# San Antonio stop



## Ajbeta (Jan 23, 2019)

This our 1sr trip on the Texas eagle.  I noticed we have a long change time in San Antonio.   Is it possible to have a grubhub order delivered to the station for us to eat a late dinner


----------



## cpotisch (Jan 23, 2019)

I don't see why not, but might I ask why you have to transfer in San Antonio at all? What train(s) is/are you taking?


----------



## SanAntonioClyde (Jan 23, 2019)

Very nice BBQ one block from station "Smoke".   Opposite the old SP Sunset station. They appreciate Amtrak customers.


----------



## Bob Dylan (Jan 24, 2019)

SanAntonioClyde said:


> Very nice BBQ one block from station "Smoke".   Opposite the old SP Sunset station. They appreciate Amtrak customers.


There's also a 24/7 Dennys on Commerce only a couple of blocks West after crossing under I37 on the way to the River Walk.

Lots of waiting  Amtrak passengers,tourists and street people hang out there @ night!


----------



## Rasputin (Jan 24, 2019)

SanAntonioClyde said:


> Very nice BBQ one block from station "Smoke".   Opposite the old SP Sunset station. They appreciate Amtrak customers.


Do you know what their hours are?  And as you leave the Amtrak station is this place on the way to the River Walk and Denny's or in the opposite direction?

Thanks.


----------



## Devil's Advocate (Jan 24, 2019)

Rasputin said:


> Do you know what their hours are?  And as you leave the Amtrak station is this place on the way to the River Walk and Denny's or in the opposite direction?


From https://smokedowntown.com/...

1168 E COMMERCE SAN ANTONIO, TEXAS 78205
(210) 253-9642
MON-THURS 11AM-10PM
FRI – SAT 11AM – 2AM (Kitchen Closes at 12AM)
BRUNCH SUNDAY 11AM-3PM

---------------------------

Virtually any place that is recommended on AU is going to be heading West and/or Northwest of the station and toward downtown.  The areas South and East of Sunset Station are dead zones at Amtrak's calling times.


----------

..............................

[DIRECTIONS]
**A)** Decide whether each statement agrees with the San Antonio stop thread. Answer yes or no for each, and quote the deciding words of the thread exactly. (i) The BBQ place called "Smoke" is one block from the station. (ii) The Denny's on Commerce closes at midnight. (iii) The BBQ place serves brunch on Sunday from 11AM to 3PM.
**B)** Update the San Antonio stop thread by reproducing everything from "From https://smokedowntown.com/..." down to "Amtrak's calling times.", with "dead zones" changed to "quiet areas".

[STORED DATA]
..............................

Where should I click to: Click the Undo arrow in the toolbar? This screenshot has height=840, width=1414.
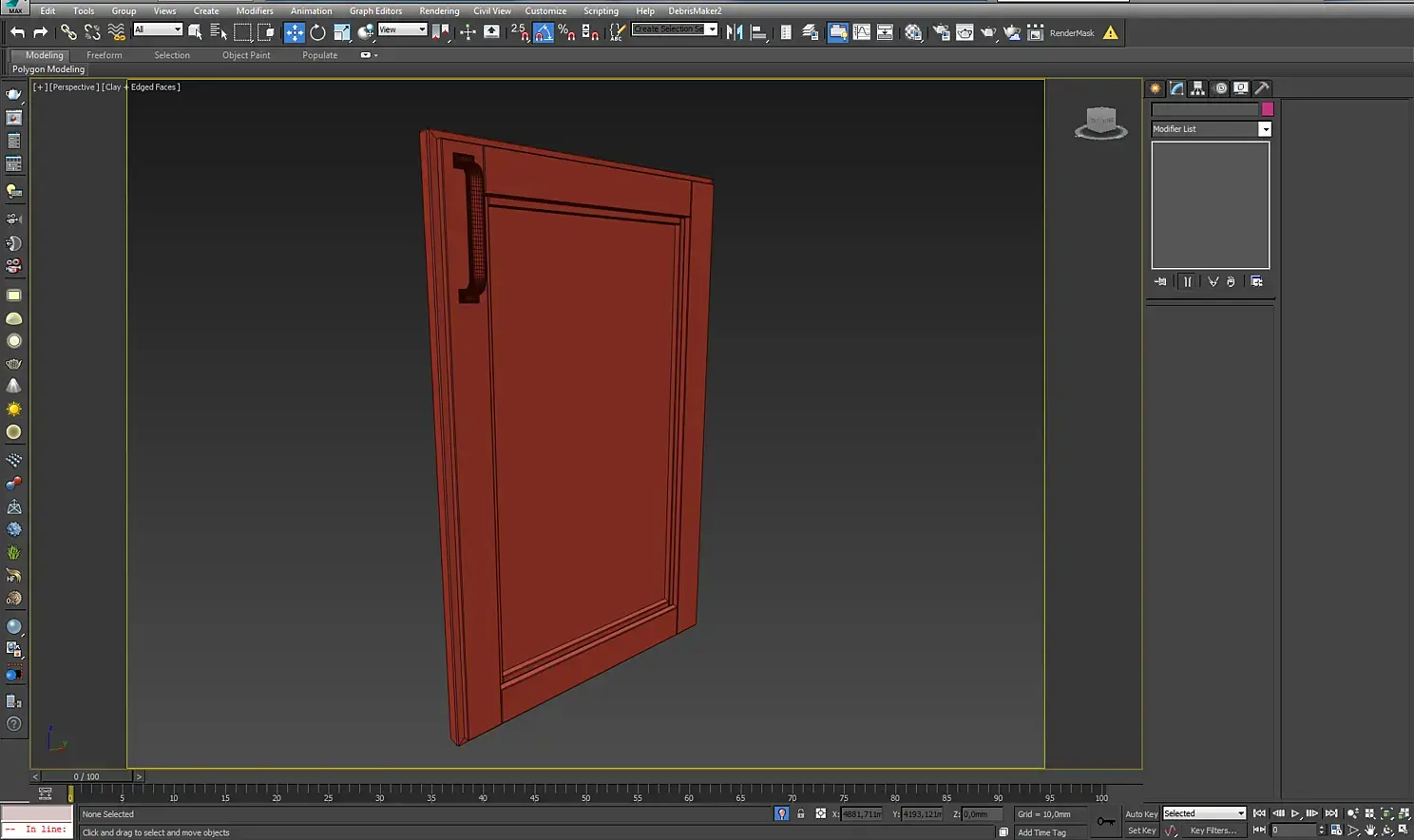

..............................

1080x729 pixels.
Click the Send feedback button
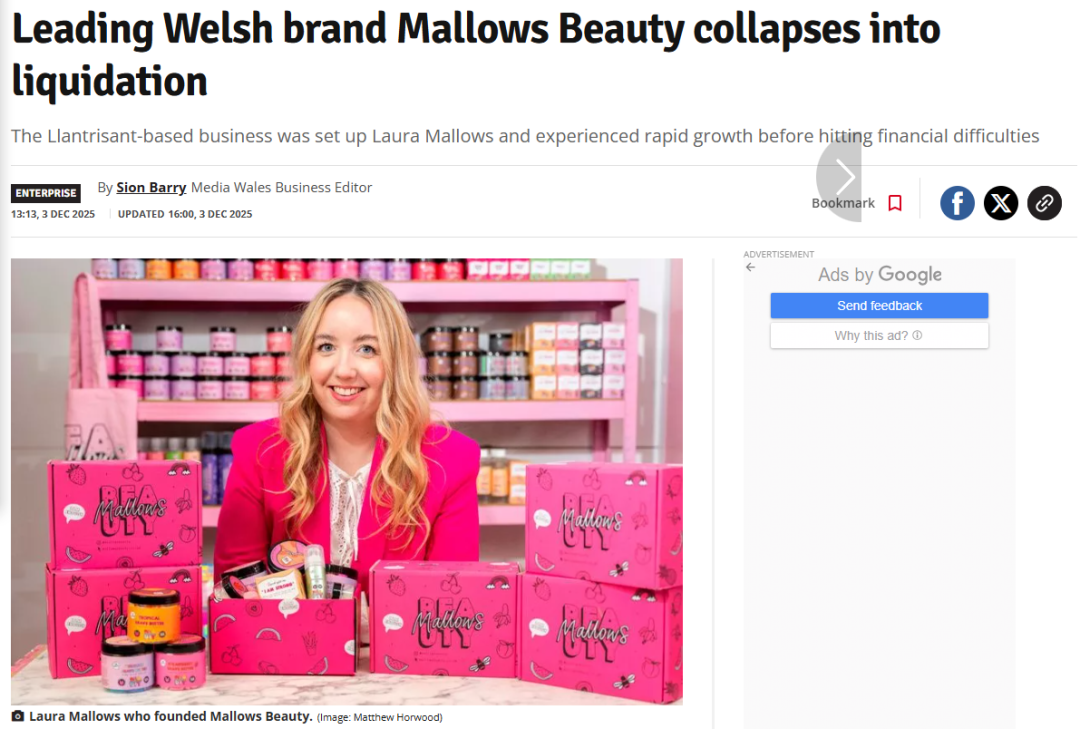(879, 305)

..............................

[THE RESPONSES]
**A)**
(i) Yes: "Very nice BBQ one block from station"
(ii) No: "There's also a 24/7 Dennys on Commerce"
(iii) Yes: "BRUNCH SUNDAY 11AM-3PM"

**B)**
From https://smokedowntown.com/...

1168 E COMMERCE SAN ANTONIO, TEXAS 78205
(210) 253-9642
MON-THURS 11AM-10PM
FRI – SAT 11AM – 2AM (Kitchen Closes at 12AM)
BRUNCH SUNDAY 11AM-3PM

---------------------------

Virtually any place that is recommended on AU is going to be heading West and/or Northwest of the station and toward downtown.  The areas South and East of Sunset Station are quiet areas at Amtrak's calling times.